ECLI:NL:RVS:2023:1583
Raad van State
- Hoger beroep
- Rechtspraak.nl
Hoger beroep tegen afwijzing aanvraag verblijfsvergunning asiel
In deze zaak gaat het om een hoger beroep van een vreemdeling tegen de mondelinge uitspraak van de rechtbank Den Haag, die op 14 maart 2023 het beroep van de vreemdeling ongegrond verklaarde. De vreemdeling had op 15 februari 2023 een aanvraag ingediend voor een verblijfsvergunning asiel voor bepaalde tijd, maar de staatssecretaris van Justitie en Veiligheid had deze aanvraag niet in behandeling genomen. De rechtbank oordeelde dat de staatssecretaris terecht had besloten om de aanvraag niet te behandelen, omdat uit het Eurodac-systeem bleek dat de vreemdeling geregistreerd stond met een Oostenrijks Eurodac-nummer, wat impliceert dat hij in Oostenrijk om internationale bescherming had verzocht.

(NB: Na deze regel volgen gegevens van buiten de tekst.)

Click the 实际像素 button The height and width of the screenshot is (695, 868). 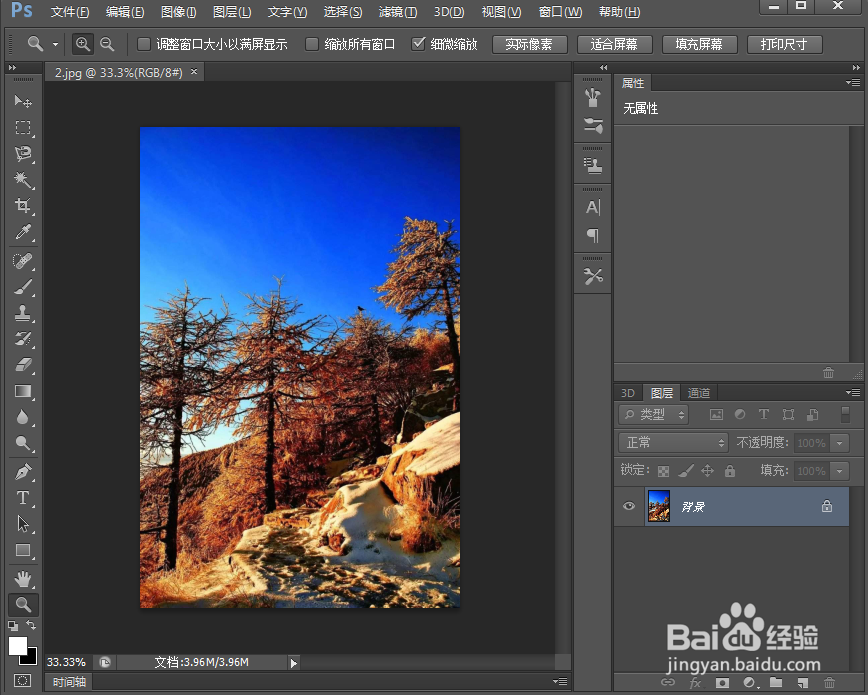(x=530, y=44)
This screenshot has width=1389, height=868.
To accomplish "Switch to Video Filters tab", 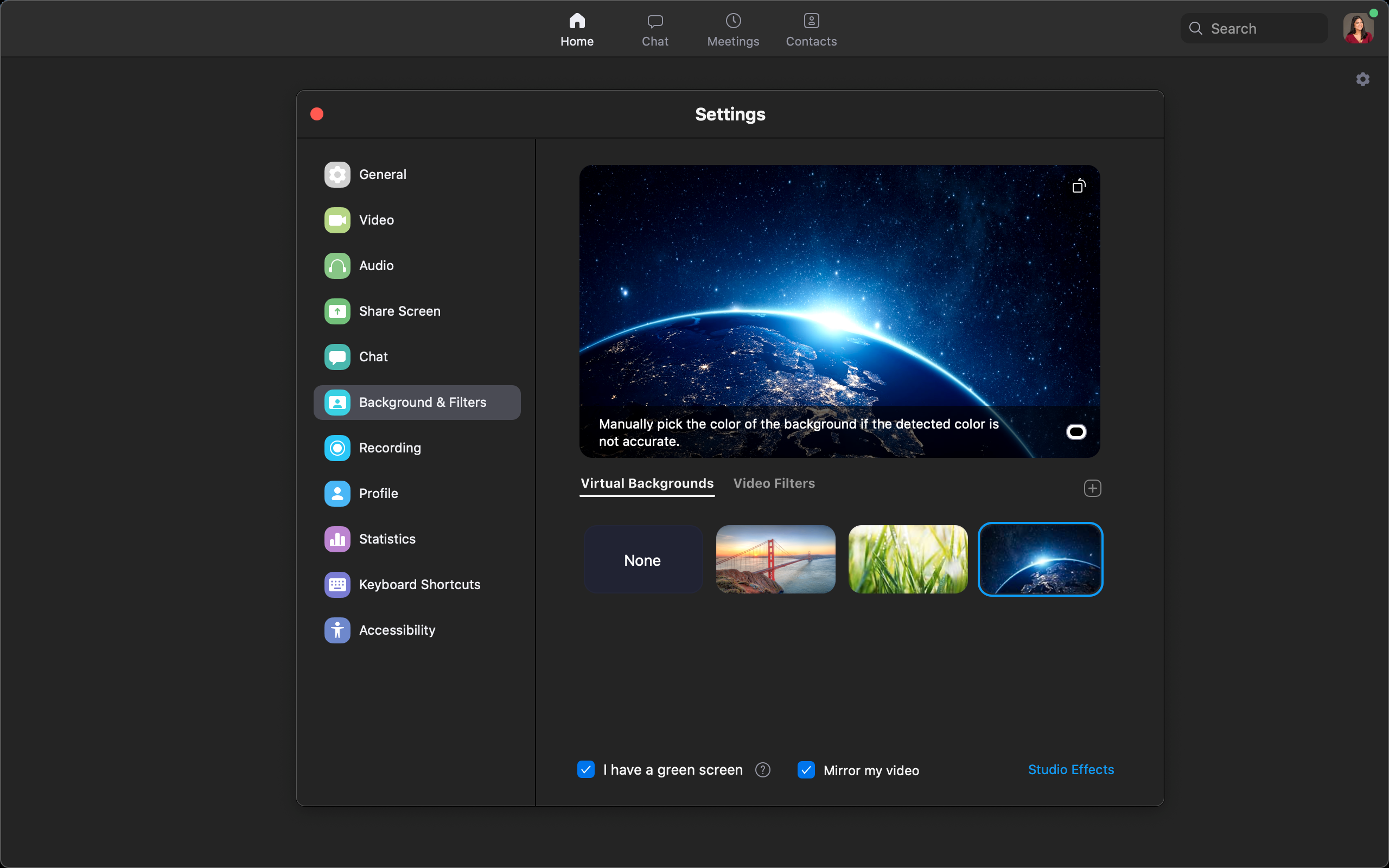I will [775, 484].
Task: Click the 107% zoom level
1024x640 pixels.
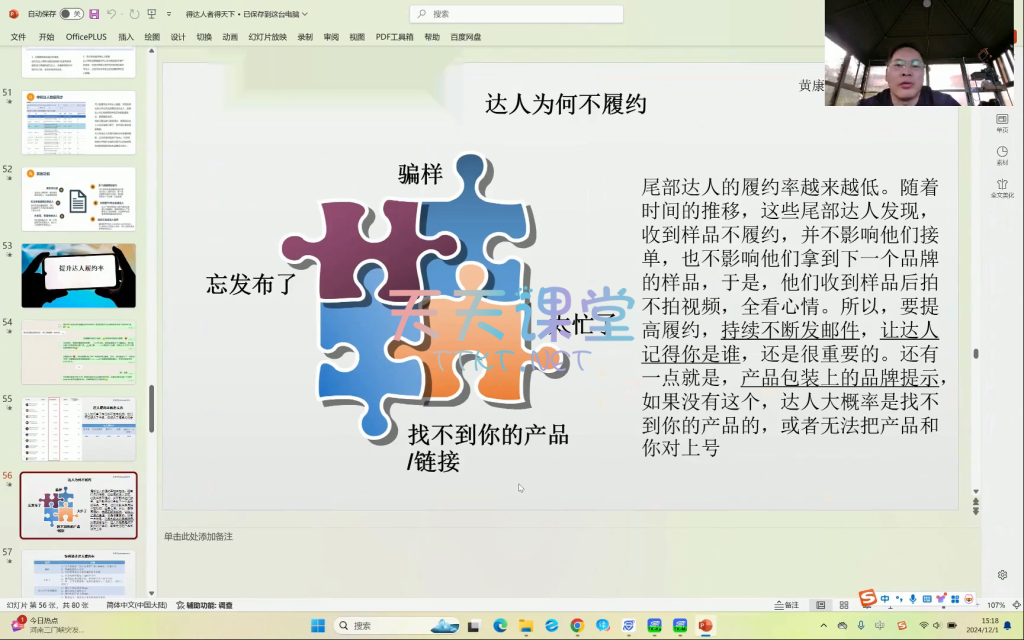Action: click(x=996, y=605)
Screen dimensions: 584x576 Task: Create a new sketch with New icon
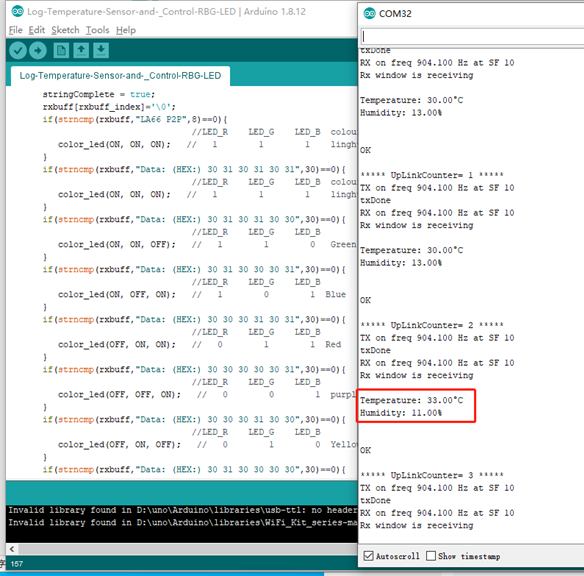click(x=61, y=51)
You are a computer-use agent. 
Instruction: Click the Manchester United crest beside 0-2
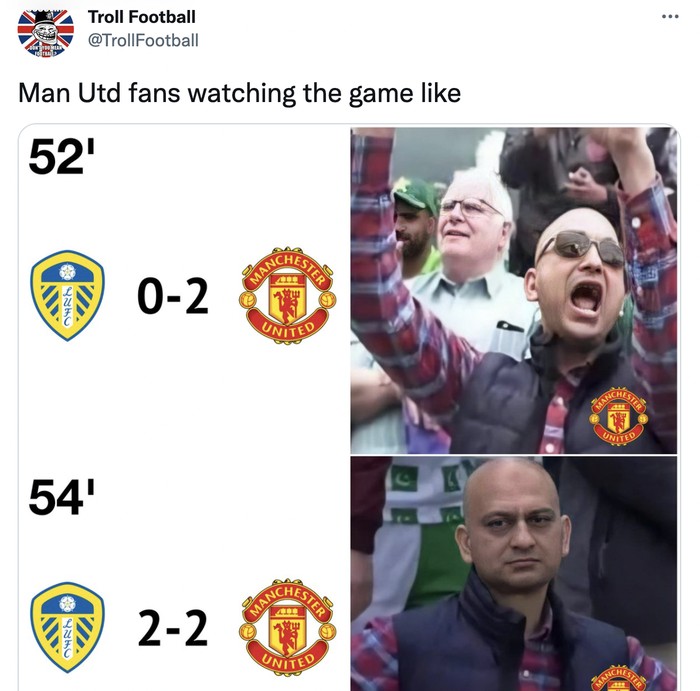click(288, 296)
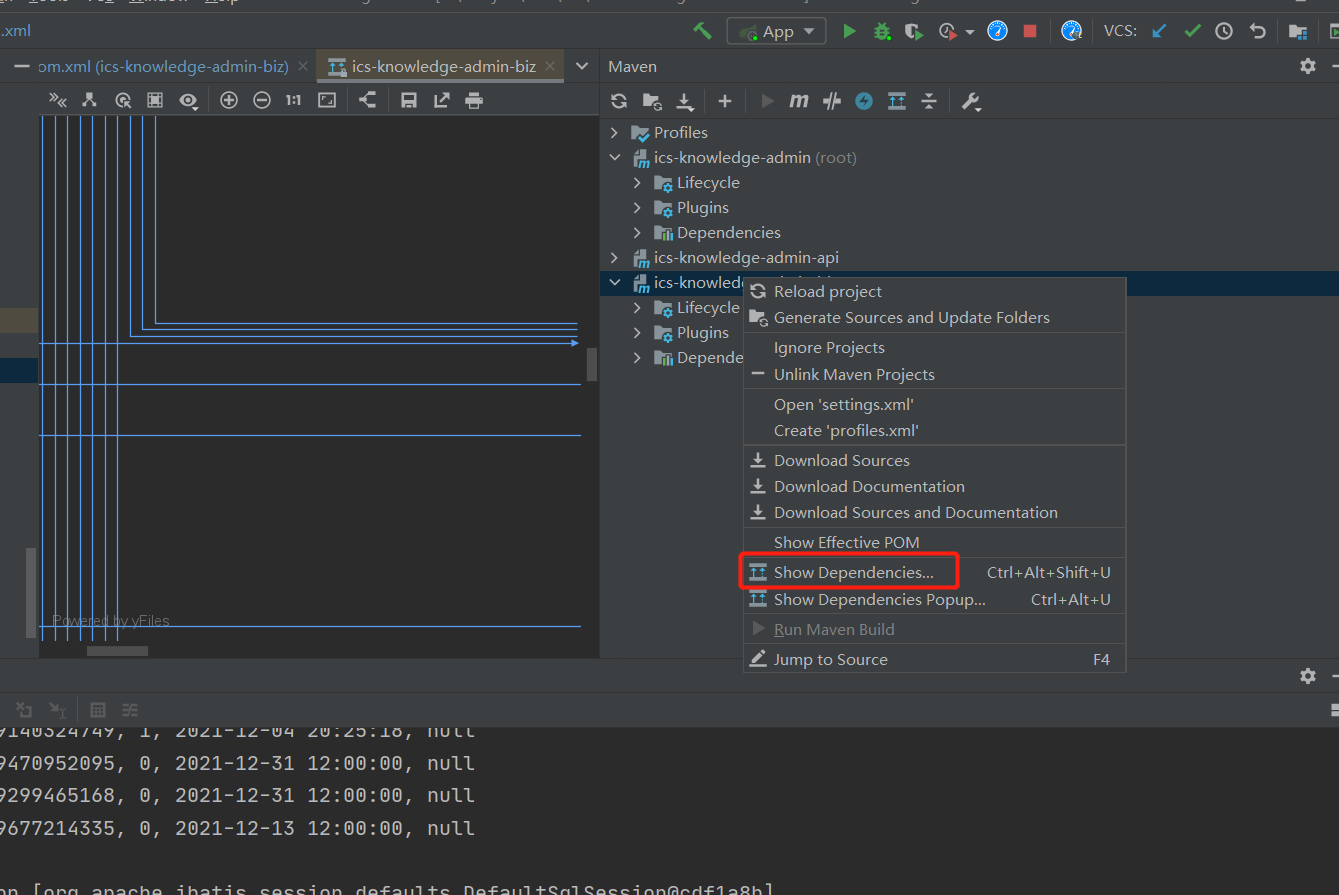Zoom in on the dependency diagram
The width and height of the screenshot is (1339, 895).
pyautogui.click(x=228, y=100)
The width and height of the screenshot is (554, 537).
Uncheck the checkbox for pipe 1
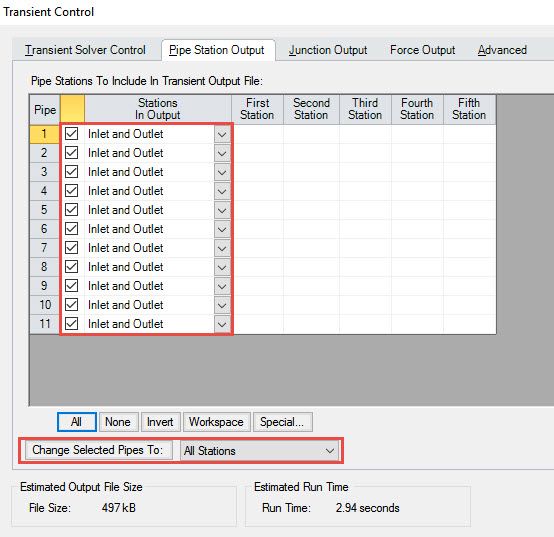coord(72,134)
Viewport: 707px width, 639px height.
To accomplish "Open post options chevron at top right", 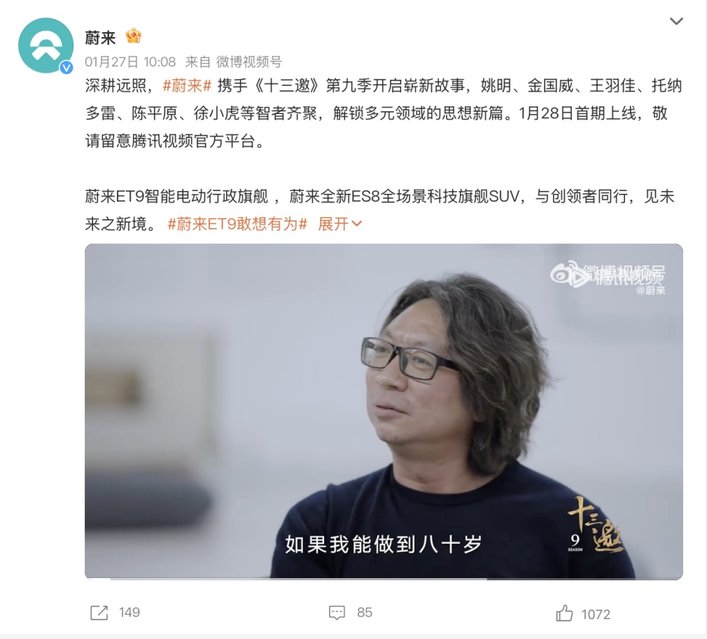I will (x=676, y=21).
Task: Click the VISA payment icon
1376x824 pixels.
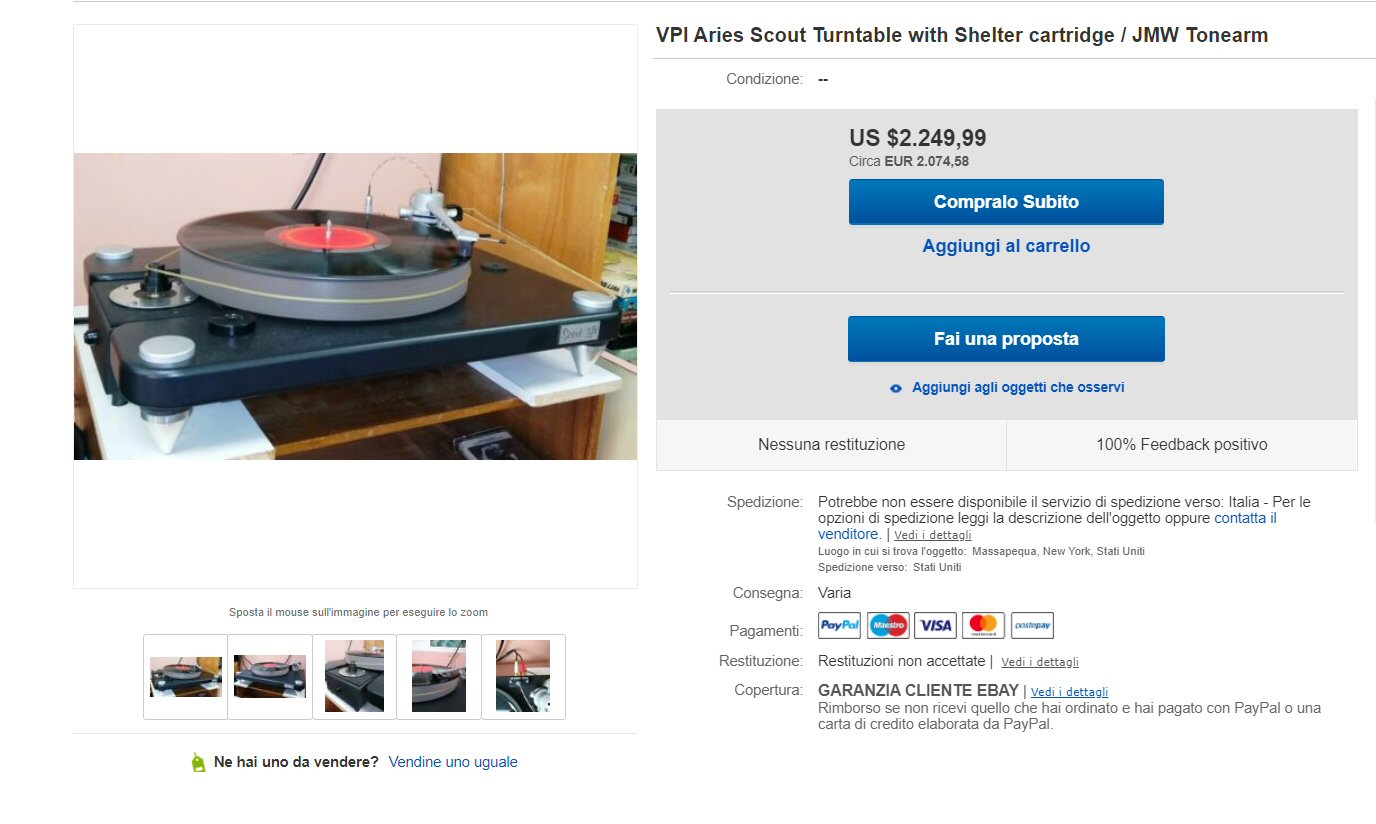Action: tap(936, 626)

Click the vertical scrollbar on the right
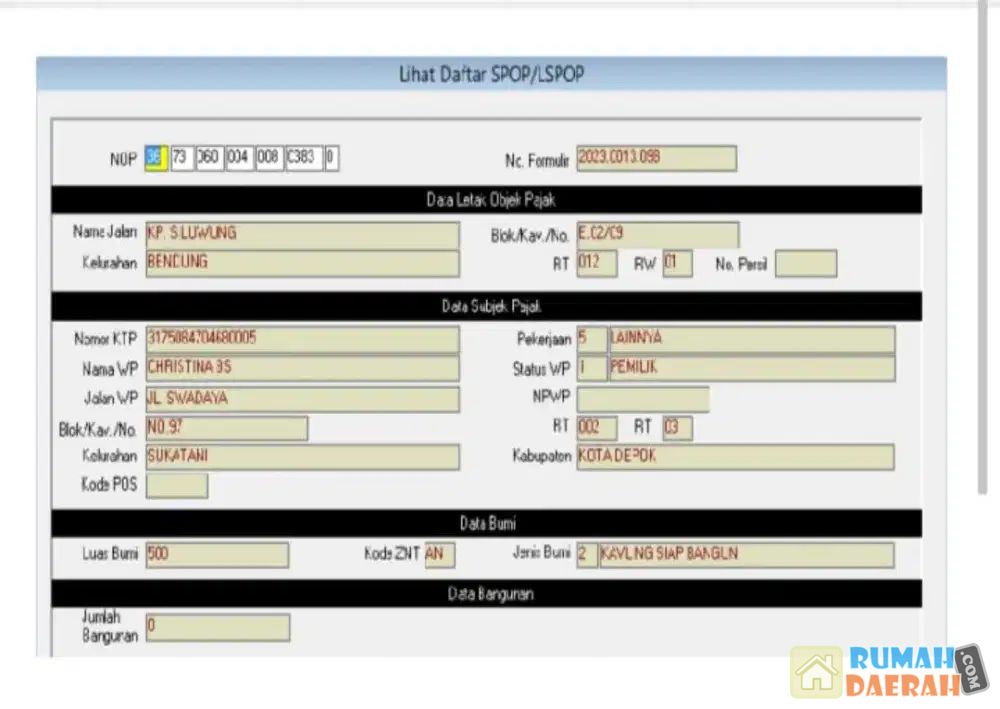tap(983, 250)
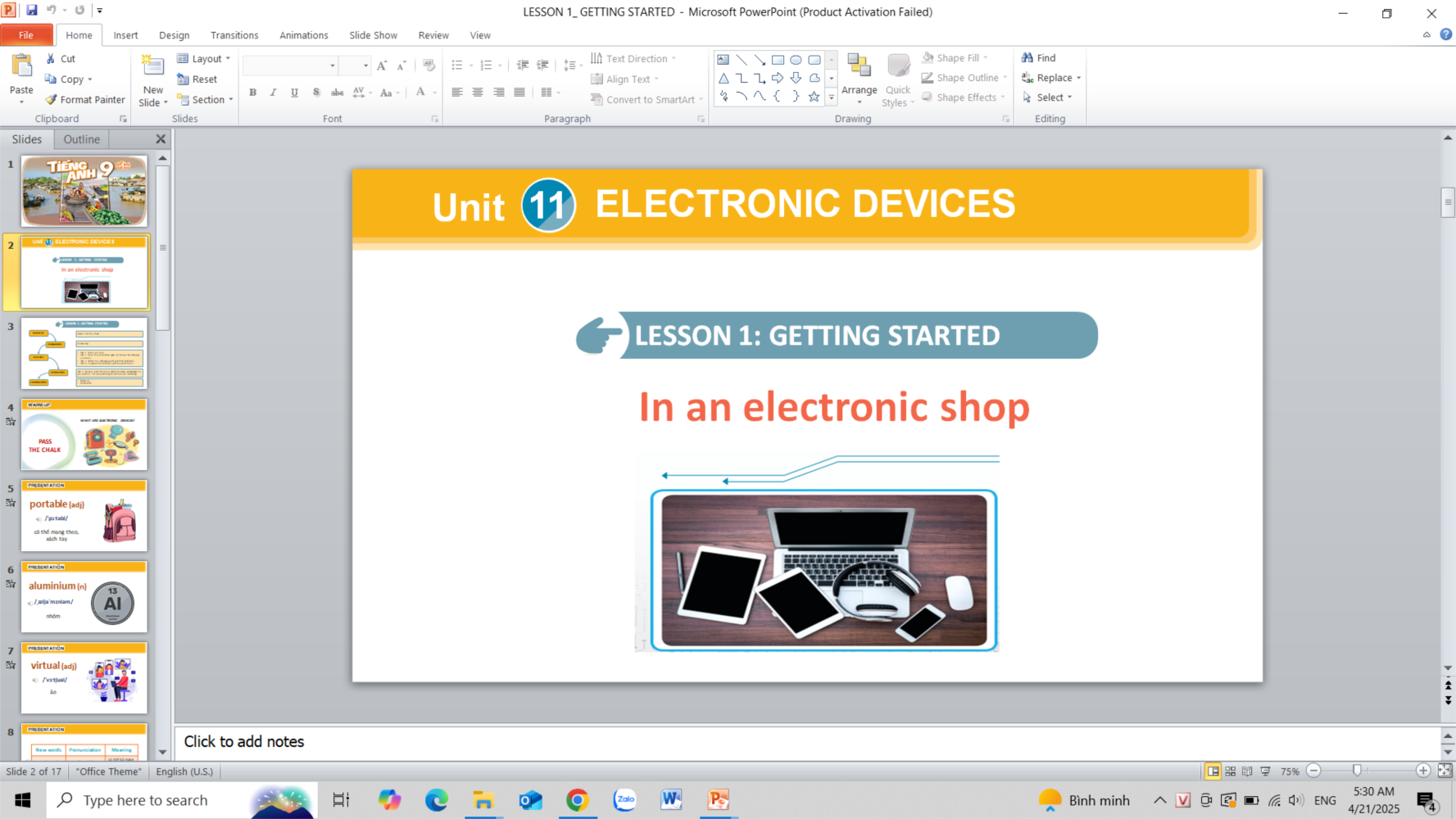Toggle Underline formatting
This screenshot has height=819, width=1456.
(x=294, y=93)
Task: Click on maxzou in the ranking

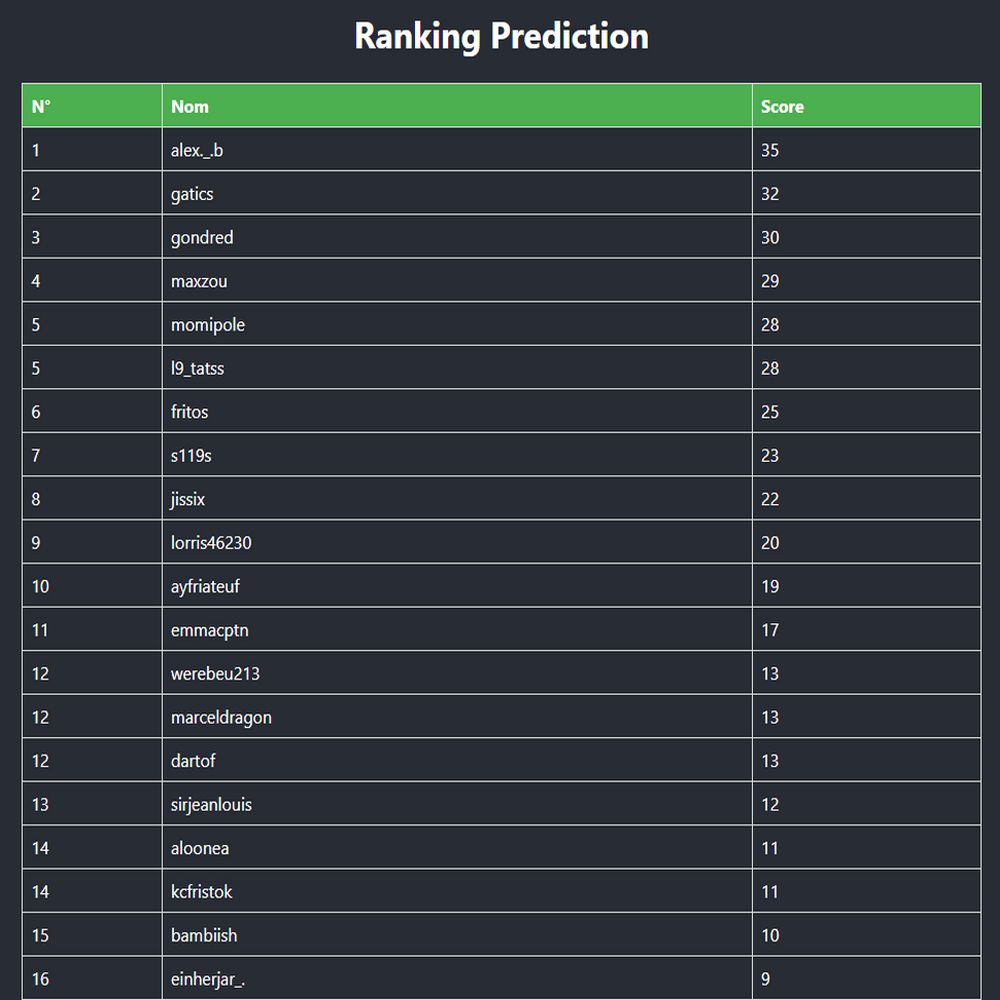Action: tap(199, 282)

De vreemdeling, vertegenwoordigd door mr. F. Boone, heeft hoger beroep ingesteld, maar de Raad van State oordeelt dat het hoger beroep niet leidt tot vernietiging van de uitspraak van de rechtbank. De Raad bevestigt dat de vreemdeling niet aannemelijk heeft gemaakt dat de registratie in Eurodac onjuist is en dat de staatssecretaris niet verplicht was om de betekenis van de registratie in het besluit uitdrukkelijk toe te lichten. Het hogerberoepschrift bevat geen vragen die relevant zijn voor de rechtseenheid of rechtsontwikkeling, waardoor de Raad van State het hoger beroep ongegrond verklaart.
De uitspraak van de rechtbank wordt bevestigd en de staatssecretaris hoeft geen proceskosten te vergoeden. De beslissing is genomen door mr. J.M. Willems, lid van de enkelvoudige kamer, in tegenwoordigheid van mr. D.I. Schipper, griffier. De uitspraak is openbaar gedaan op 24 april 2023.